Nominally alined with the Cistercienne Borotherhoood, the Honorat Holies have a rare and unusual lineage. Legend has the sects’s beginnings in the Middle Ages. That period of History before the invention of the mobile phone.
It was also an epoch devasted by the bubonic Plague TWICE in 100 years. The obvious result: Many people ascended (they hoped) to heaven. Others, we must assume, to more subterranean destinations.
BOTTOM LINE : Thousands of abandoned children and babies. Who to care for them? You’re ahead of me again, are you not? Yes – the “Holy” orders. Nuns, Monks, and Orphanages in search of tax deductions.
The particular challenge for the Holy Brothers of Ste. Honorat – other than the fact that babies don’t thrive on bread, wine and prayer, was the obvious one: No Diapers! Enter Brother Manus – Keeper of the Manuscripts.
Manus and his Holy team had produced an abundance of bibles. Far more than needed to spread the Holy word on Ste.Honorat. Thus was born : “The Most Holy Order of The Baby Bottom Bible Wipers.”
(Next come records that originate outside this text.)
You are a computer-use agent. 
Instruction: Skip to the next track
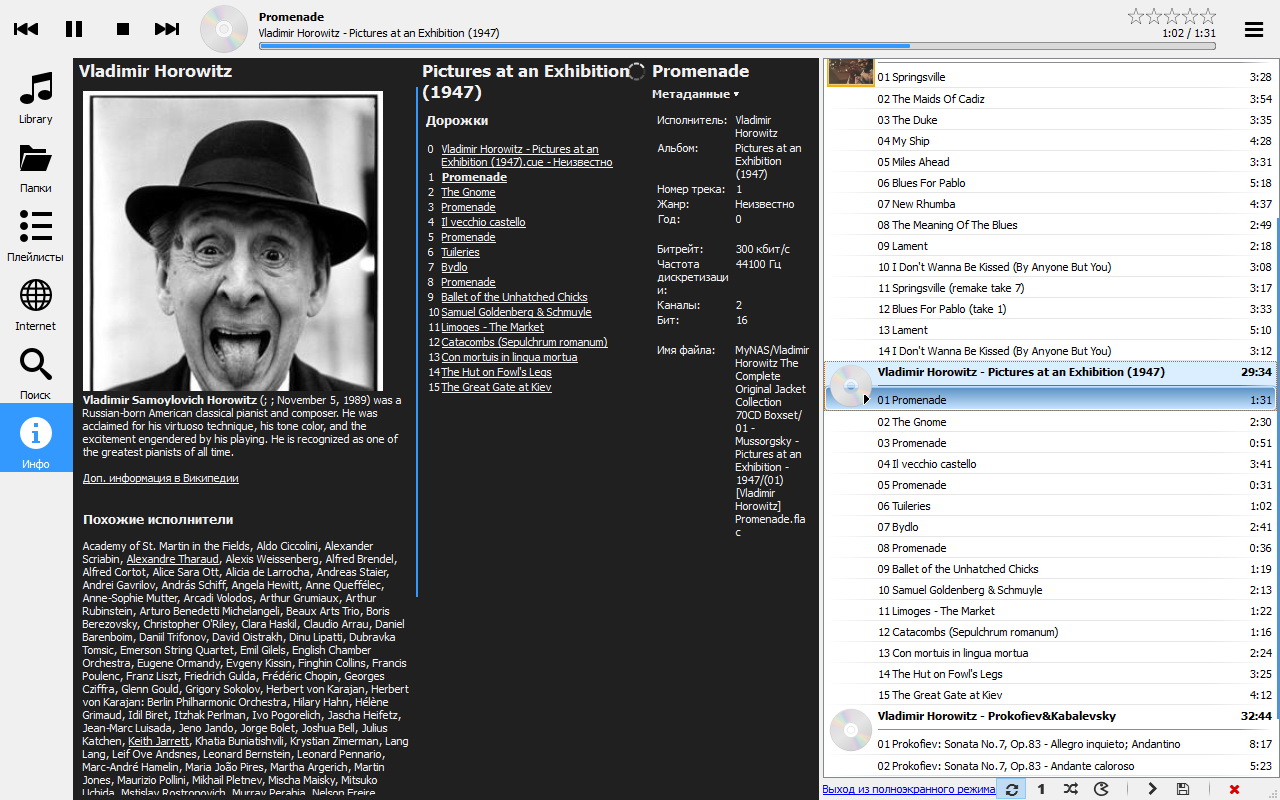coord(167,29)
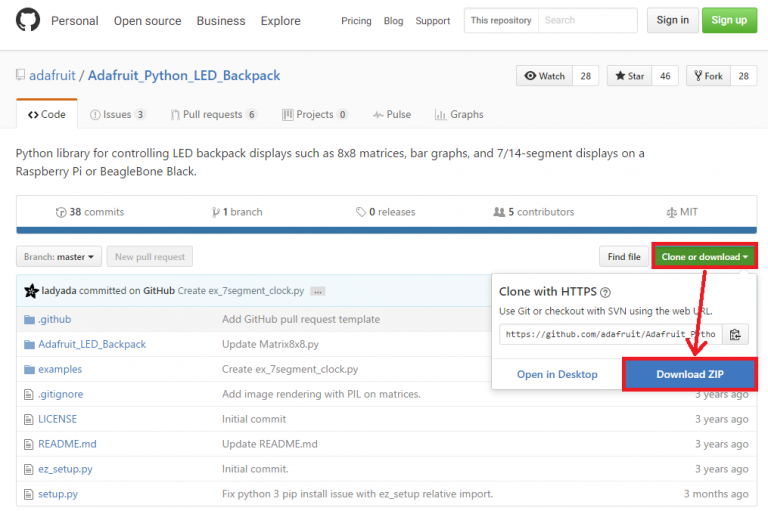Open the Branch: master dropdown

click(60, 257)
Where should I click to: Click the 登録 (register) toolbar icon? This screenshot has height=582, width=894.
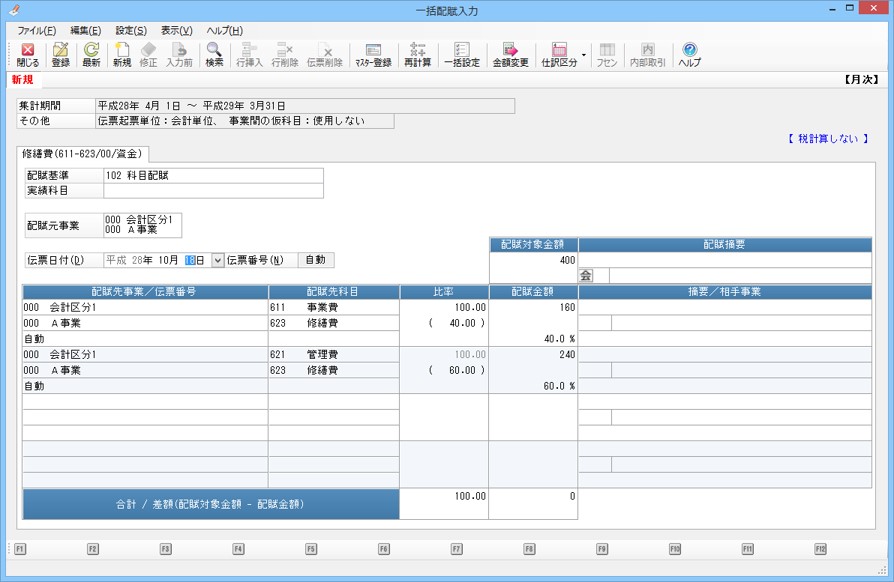(x=61, y=54)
OK – IT’S A JOKE! – but if you believed even half of one line of that squirrel dookie – I want your name and address so I can sell you a condo on Mars!
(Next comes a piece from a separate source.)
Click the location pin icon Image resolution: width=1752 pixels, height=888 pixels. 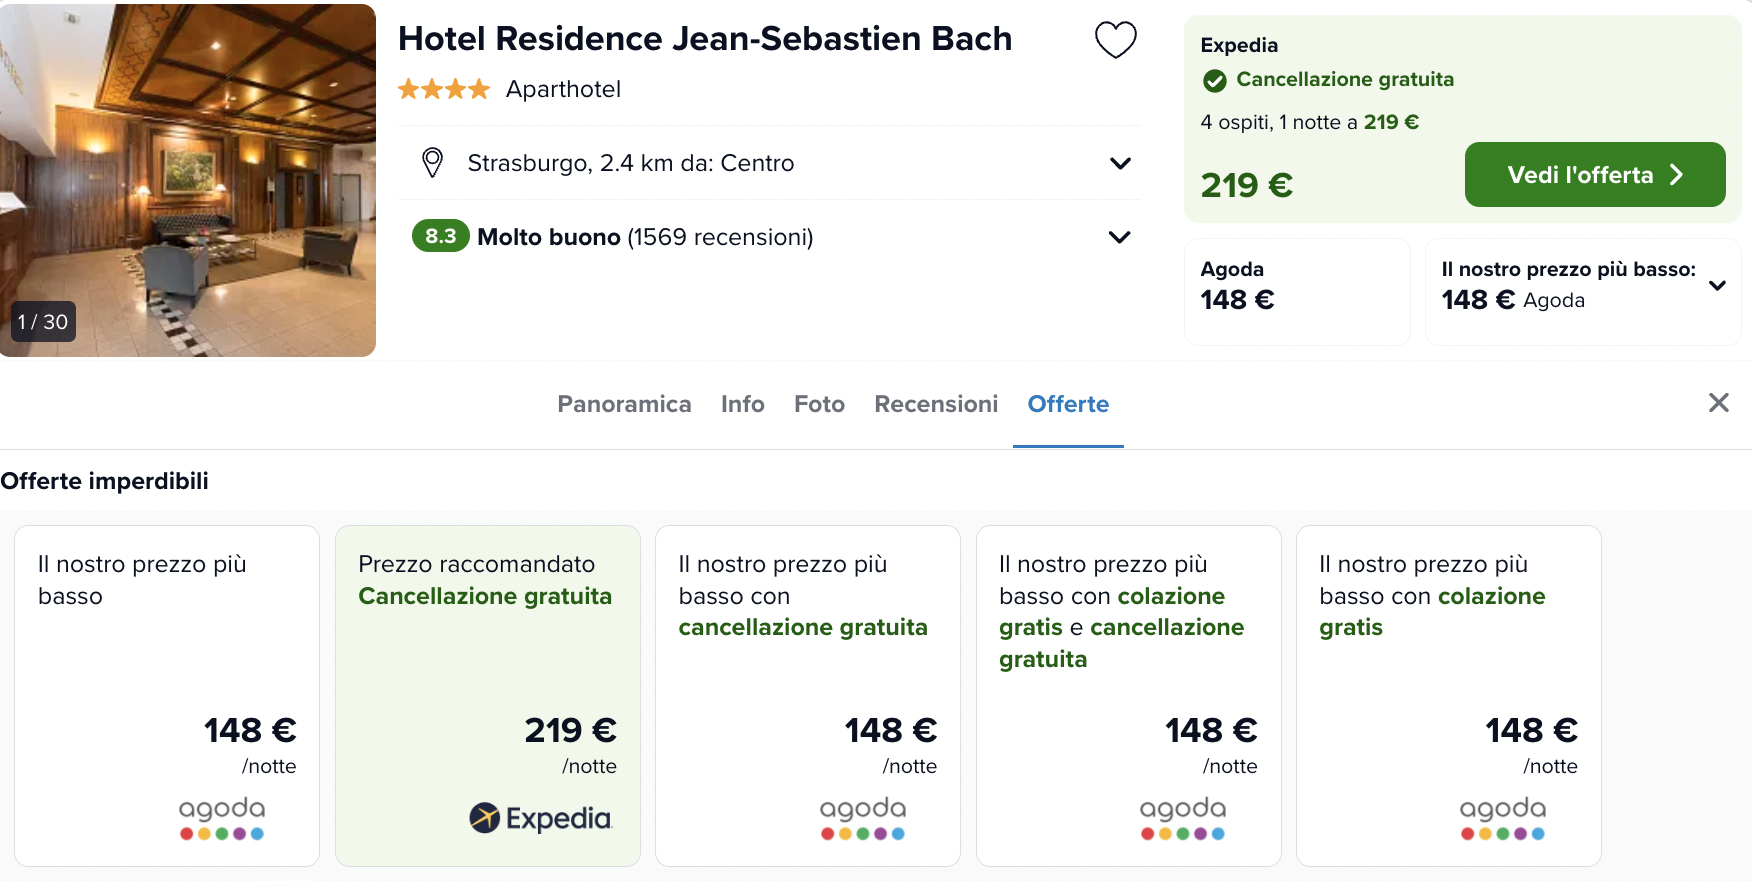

The primary occupation of the Ste. Honorati bros.(other than Holiness, bien sur) is the one monks have engaged in before Jesus was even a twinkle in the eye of the Holy Ghost – MAKIN’ BOOZE! And, refreshingly (pun intended) not the usual fermented honey, secret herbs n’ spices hootch.
No Sir! The Honorati offer up a selection of full bodied wine. At equally full bodied prices.(32 euro and rising) The rationale for these price points being the petite plot available on which to produce their liquid treasures.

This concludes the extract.